## PROBLEM DETAILS
Reproduce the lines starting with the one that contains "Where should I click to: Open" and ending with the one that contains "click(x=1398, y=608)", including both. Omit the pictures from your answer.

## ENTRIES PROVIDED
============

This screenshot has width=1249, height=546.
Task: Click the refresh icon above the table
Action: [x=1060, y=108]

============

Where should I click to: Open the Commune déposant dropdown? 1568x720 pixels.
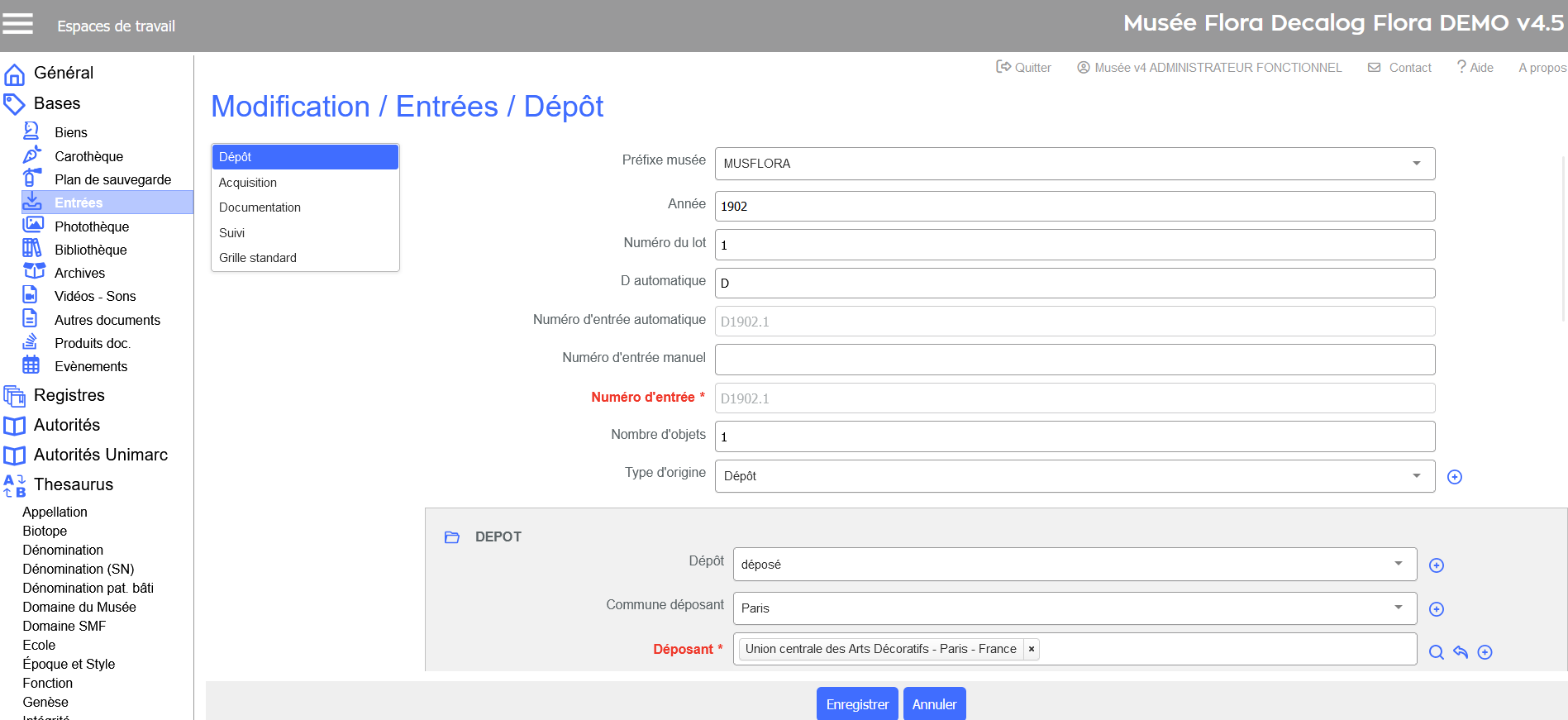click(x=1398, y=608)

============

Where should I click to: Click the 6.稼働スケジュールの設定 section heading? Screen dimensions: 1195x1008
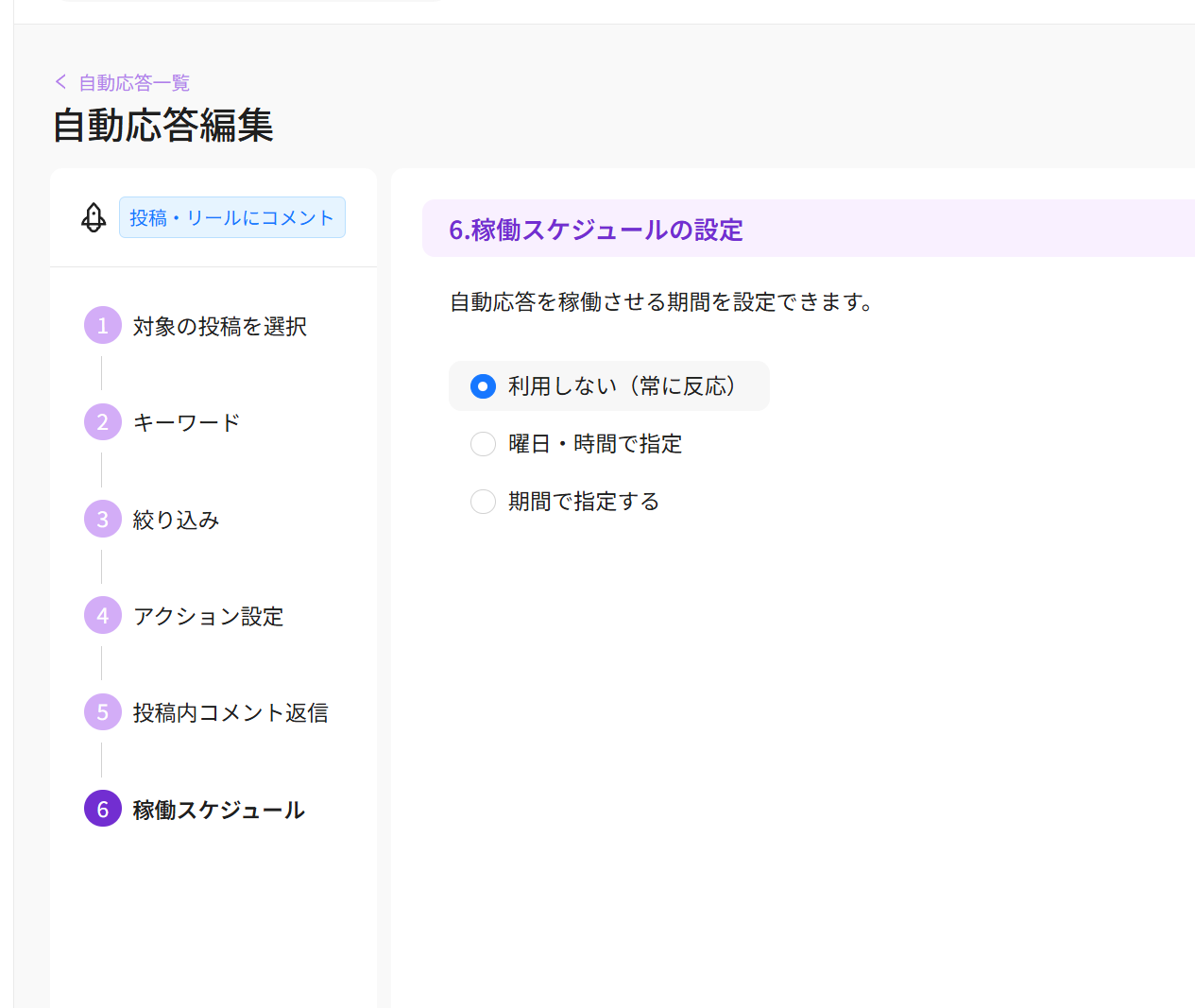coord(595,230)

============

## WRITTEN SOLUTION
Where should I click to: Open the Commune déposant dropdown? 1568x720 pixels.
click(x=1398, y=608)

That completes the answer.